BEGIN
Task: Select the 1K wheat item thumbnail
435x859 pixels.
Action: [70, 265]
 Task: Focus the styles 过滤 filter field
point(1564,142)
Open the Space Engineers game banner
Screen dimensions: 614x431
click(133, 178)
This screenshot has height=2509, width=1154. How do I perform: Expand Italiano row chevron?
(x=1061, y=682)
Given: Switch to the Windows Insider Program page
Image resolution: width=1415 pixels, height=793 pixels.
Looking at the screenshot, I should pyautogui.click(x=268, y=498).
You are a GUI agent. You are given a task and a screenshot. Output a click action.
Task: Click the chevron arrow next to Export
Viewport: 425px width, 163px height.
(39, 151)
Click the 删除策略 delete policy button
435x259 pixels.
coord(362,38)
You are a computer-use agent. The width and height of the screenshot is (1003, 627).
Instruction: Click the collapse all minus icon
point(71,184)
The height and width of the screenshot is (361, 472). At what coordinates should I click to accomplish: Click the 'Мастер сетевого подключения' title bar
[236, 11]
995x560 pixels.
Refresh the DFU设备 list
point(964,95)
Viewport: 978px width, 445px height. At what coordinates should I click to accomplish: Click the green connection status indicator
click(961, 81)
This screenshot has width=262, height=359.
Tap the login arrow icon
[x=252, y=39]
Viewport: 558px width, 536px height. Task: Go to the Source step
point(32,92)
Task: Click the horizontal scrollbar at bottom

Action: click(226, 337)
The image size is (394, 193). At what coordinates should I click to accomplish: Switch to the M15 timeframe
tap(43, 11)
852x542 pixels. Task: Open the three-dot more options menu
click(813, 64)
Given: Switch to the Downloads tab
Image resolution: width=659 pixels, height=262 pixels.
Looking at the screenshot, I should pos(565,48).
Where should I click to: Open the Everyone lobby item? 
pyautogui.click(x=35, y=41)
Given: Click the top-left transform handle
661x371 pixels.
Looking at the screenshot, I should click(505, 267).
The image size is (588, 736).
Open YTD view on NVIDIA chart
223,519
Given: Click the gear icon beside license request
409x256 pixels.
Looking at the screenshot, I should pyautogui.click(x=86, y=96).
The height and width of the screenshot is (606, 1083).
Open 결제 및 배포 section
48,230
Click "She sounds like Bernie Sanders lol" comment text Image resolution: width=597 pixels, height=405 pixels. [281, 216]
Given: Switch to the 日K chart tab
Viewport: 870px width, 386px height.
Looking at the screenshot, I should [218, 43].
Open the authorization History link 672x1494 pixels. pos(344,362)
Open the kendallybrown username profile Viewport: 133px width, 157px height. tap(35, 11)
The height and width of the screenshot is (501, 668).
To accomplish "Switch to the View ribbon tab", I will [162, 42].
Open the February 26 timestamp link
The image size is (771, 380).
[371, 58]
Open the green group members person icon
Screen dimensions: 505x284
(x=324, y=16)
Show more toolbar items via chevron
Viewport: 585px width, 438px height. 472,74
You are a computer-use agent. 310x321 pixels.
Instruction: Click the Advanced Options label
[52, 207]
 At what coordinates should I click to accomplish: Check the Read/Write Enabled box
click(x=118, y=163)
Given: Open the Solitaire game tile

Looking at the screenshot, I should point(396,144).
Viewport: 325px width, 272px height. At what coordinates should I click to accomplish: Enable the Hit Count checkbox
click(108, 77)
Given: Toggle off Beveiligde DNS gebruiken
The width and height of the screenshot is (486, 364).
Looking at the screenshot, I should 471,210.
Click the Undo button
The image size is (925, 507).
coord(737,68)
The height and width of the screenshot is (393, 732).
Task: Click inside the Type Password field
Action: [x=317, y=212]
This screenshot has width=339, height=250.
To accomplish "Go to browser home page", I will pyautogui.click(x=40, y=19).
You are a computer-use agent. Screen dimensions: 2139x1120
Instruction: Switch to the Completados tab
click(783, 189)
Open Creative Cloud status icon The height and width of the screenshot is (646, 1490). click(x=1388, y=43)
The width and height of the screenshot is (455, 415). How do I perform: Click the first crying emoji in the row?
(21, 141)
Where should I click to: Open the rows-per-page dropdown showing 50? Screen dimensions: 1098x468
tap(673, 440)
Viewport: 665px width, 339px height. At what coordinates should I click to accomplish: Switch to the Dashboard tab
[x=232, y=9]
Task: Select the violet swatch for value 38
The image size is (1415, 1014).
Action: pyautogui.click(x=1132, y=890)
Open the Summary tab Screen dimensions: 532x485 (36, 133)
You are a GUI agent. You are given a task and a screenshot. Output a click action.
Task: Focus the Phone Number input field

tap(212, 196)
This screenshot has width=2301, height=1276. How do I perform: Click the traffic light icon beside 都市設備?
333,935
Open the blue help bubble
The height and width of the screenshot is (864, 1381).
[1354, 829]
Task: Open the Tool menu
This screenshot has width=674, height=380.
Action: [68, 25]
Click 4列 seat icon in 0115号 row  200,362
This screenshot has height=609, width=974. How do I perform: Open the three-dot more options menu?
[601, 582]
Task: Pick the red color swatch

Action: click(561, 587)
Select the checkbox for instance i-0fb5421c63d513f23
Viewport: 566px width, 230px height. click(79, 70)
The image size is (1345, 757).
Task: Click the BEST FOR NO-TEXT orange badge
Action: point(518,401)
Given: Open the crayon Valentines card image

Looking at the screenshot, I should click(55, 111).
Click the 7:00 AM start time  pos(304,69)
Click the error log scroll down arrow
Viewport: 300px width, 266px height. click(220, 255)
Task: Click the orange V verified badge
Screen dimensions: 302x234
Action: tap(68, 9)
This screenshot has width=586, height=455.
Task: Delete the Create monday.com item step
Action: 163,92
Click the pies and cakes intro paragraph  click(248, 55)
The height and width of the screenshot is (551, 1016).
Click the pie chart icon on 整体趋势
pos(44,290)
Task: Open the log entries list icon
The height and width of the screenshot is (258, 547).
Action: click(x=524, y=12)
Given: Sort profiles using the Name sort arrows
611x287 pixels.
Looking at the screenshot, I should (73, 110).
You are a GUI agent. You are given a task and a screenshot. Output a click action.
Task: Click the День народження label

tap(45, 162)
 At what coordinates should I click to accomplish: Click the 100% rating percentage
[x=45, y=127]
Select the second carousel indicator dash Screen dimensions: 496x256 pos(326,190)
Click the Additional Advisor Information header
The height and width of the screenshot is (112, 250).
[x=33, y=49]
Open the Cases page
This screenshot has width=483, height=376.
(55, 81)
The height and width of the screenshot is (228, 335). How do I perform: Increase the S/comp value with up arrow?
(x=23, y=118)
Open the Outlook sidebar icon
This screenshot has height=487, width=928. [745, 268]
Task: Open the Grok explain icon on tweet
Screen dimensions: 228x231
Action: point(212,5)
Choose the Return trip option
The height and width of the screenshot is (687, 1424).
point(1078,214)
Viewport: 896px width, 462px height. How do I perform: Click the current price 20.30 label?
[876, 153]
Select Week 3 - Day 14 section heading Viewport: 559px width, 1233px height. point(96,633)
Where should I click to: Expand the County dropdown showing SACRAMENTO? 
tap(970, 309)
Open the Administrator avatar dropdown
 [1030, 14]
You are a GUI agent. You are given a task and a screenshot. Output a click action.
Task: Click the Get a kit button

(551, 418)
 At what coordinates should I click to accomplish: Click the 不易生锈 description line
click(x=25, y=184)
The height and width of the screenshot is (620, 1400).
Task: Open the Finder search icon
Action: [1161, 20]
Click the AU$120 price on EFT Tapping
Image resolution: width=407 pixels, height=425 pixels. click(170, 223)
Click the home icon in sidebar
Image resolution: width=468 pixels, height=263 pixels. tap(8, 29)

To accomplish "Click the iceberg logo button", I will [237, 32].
END
*Given problem:* Please state how many lines of the material above contain the string "size", matching case exactly. Reply with the number alone.

*Task result:* 6